Le lendemain les musiciens me donnèrent un grand dîner suivi d'un bal. Il me fallut répondre à plusieurs toasts; Richard Pohl me servait d'interprète et reproduisait mes paroles en allemand, phrase par phrase.

J'aurais beaucoup à dire encore sur cette charmante excursion à Lœwenberg; je me bornerai à rappeler la grâce exquise avec laquelle tout l'entourage du prince et surtout la famille du colonel Broderotti, l'un de ses officiers, m'ont accueilli. J'ajouterai que les dames Broderotti, et le colonel lui-même, parlent le français avec une élégance sans prix, pour moi qui souffre de l'entendre mal parler et qui ne sais pas un mot d'allemand. Je dus repartir le surlendemain du bal des artistes, et le prince, qui n'avait pas pu quitter son lit, me dit en m'embrassant: «Adieu, mon cher Berlioz, vous allez à Paris, vous y trouverez des gens qui vous aiment, eh bien, dites-leur que je les aime.»…

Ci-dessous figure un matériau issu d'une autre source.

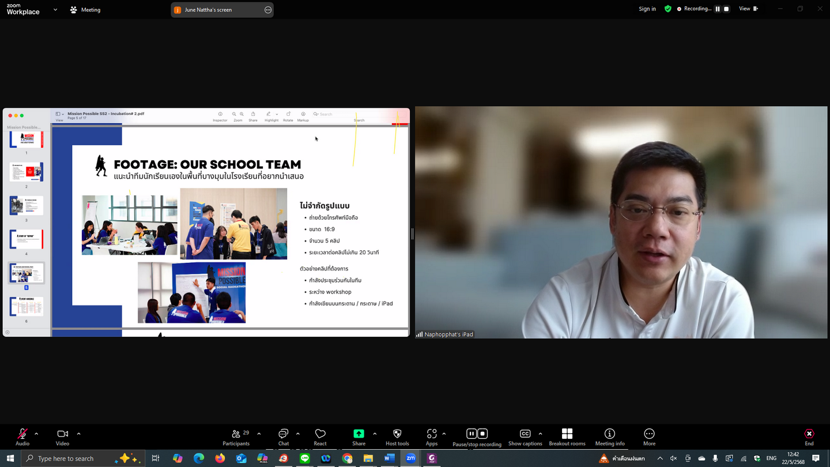
Task: Open Breakout rooms
Action: pyautogui.click(x=567, y=436)
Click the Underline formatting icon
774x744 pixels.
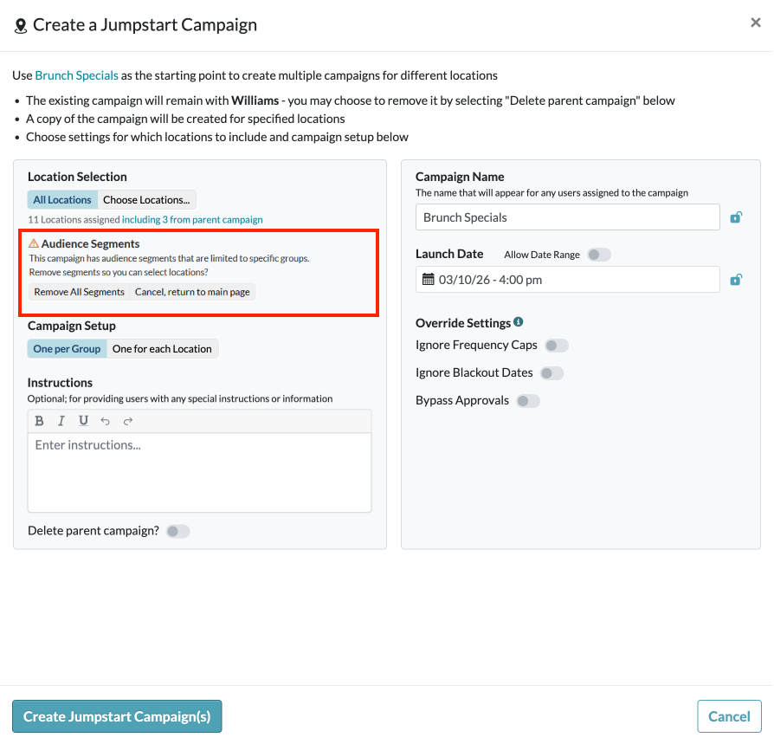point(83,421)
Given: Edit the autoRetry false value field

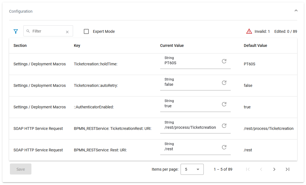Looking at the screenshot, I should [190, 85].
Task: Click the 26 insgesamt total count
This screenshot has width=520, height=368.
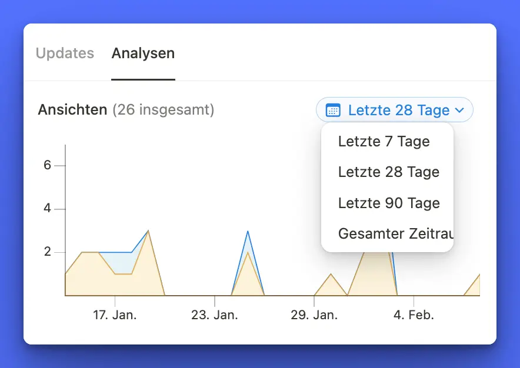Action: tap(163, 110)
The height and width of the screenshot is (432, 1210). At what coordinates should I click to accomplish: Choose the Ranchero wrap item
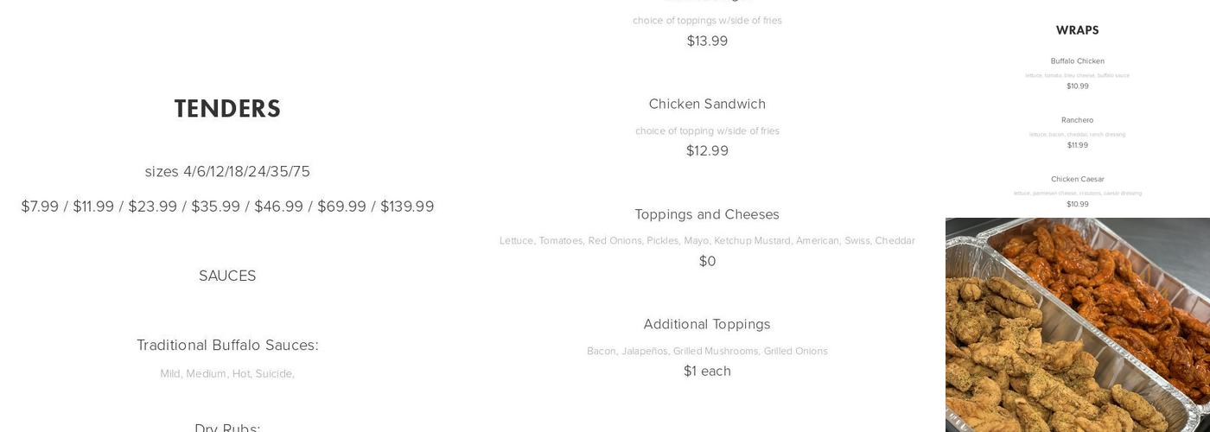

Je reviens à l'opéra de Béatrice.

J'avais, pour la pièce, pris une partie du drame de Shakespeare Much ado about nothing, en y ajoutant seulement l'épisode du maître de chapelle et les morceaux de chant. Le duo des deux jeunes filles «Vous soupirez, madame!» le trio entre Héro, Béatrice et Ursule «Je vais d'un cœur aimant» et le grand air de Béatrice «Dieu! que viens-je d'entendre?» que madame Charton chanta à Bade avec verve, sensibilité, un grand entraînement et une rare beauté de style, produisirent un effet prodigieux. Les critiques venus de Paris à cette occasion, louèrent chaudement la musique, l'art et le duo surtout. Quelques-uns trouvèrent qu'il y avait dans le reste de la partition beaucoup de broussailles, et que le dialogue parlé manquait d'esprit. Ce dialogue est presque en entier copié dans Shakespeare…

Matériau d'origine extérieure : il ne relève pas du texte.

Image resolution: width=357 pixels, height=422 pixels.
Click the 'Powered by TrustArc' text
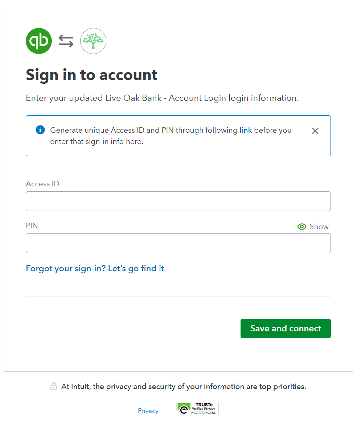tap(204, 412)
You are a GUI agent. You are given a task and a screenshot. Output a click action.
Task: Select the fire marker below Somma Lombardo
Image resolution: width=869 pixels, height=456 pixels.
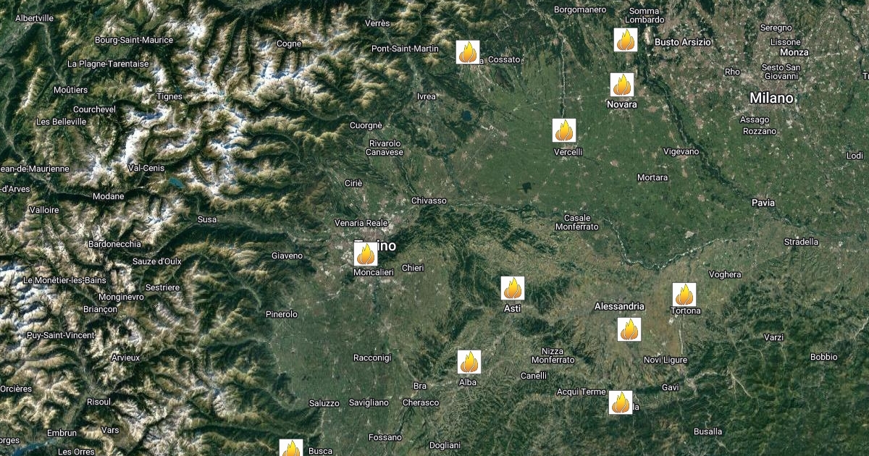pyautogui.click(x=626, y=40)
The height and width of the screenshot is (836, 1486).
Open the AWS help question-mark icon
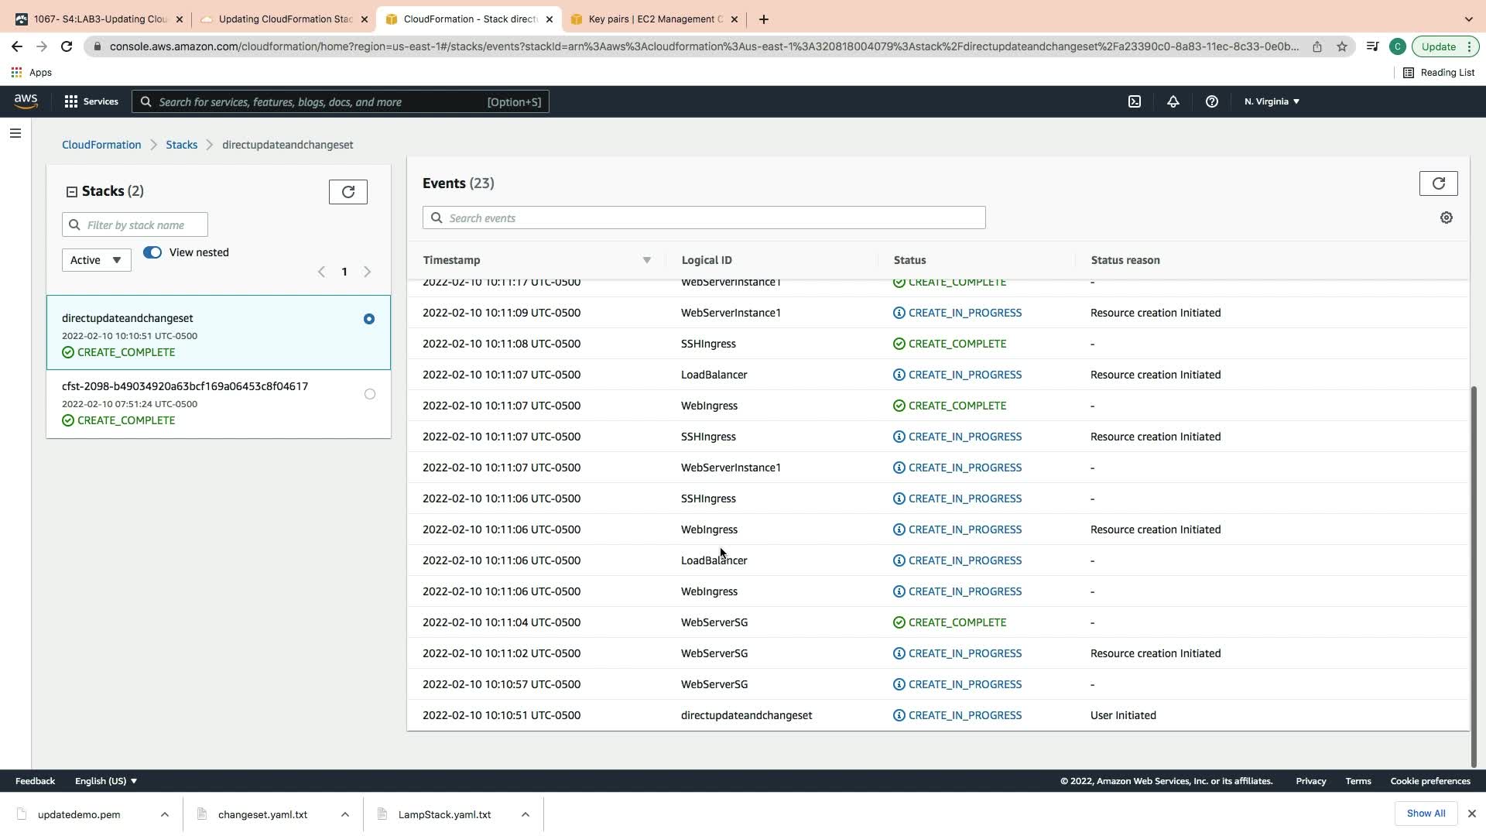click(1212, 101)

Cette partition est difficile à bien exécuter, pour les rôles d'hommes surtout. À mon sens, c'est une des plus vives et des plus originales que j'aie produites. À l'inverse des Troyens, elle n'exige aucune dépense pour la mettre en scène. On se gardera néanmoins de me la demander à Paris. On fera bien, ce n'est pas de la musique parisienne. M. Bénazet, avec sa générosité ordinaire, me la paya deux mille francs par acte, pour les paroles, et autant pour la musique, c'est-à-dire huit mille francs en tout. De plus il me donna encore mille francs pour en venir diriger la représentation l'année suivante. J'en ai fait graver la partition de piano. La grande partition paraîtra plus tard ainsi que les trois autres, Benvenuto Cellini, la Prise de Troie et les Troyens à Carthage, si j'ai assez d'argent pour les publier. L'éditeur Choudens, en achetant mon opéra des Troyens, s'est bien engagé, par écrit, à publier la grande partition un an après la partition de piano, mais cette promesse n'a pas été mieux tenue que tant d'autres, et, à partir de la signature de ce contrat, il n'en a, etc., etc. Le duo des jeunes filles de Béatrice et Bénédict est maintenant fort répandu en Allemagne où on le chante fréquemment. Je me souviens, à propos de ce duo, que le grand-duc de Weimar, à mon dernier voyage chez lui, m'invitait quelquefois à souper en très-petit comité et se plaisait alors à me questionner sur mon existence à Paris et sur mille détails. Je l'ai bien étonné et attristé en lui dévoilant les réalités de notre monde musical. Mais un soir je le fis rire. Il me demanda dans quelle circonstance j'avais écrit la musique du duo de Béatrice: «Vous soupirez, madame!»

 

« – Vous avez dû composer cela, me dit-il, au clair de lune dans quelque romantique séjour…

– Monseigneur, c'est là une de ces impressions de la nature dont les artistes font provision et qui s'extravasent ensuite de leur âme, dans l'occasion, n'importe où. J'ai esquissé la musique de ce duo un jour à l'Institut, pendant qu'un de mes confrères prononçait un discours.

– Parbleu! dit le grand-duc, cela prouve en faveur de l'orateur! il devait être d'une rare éloquence!»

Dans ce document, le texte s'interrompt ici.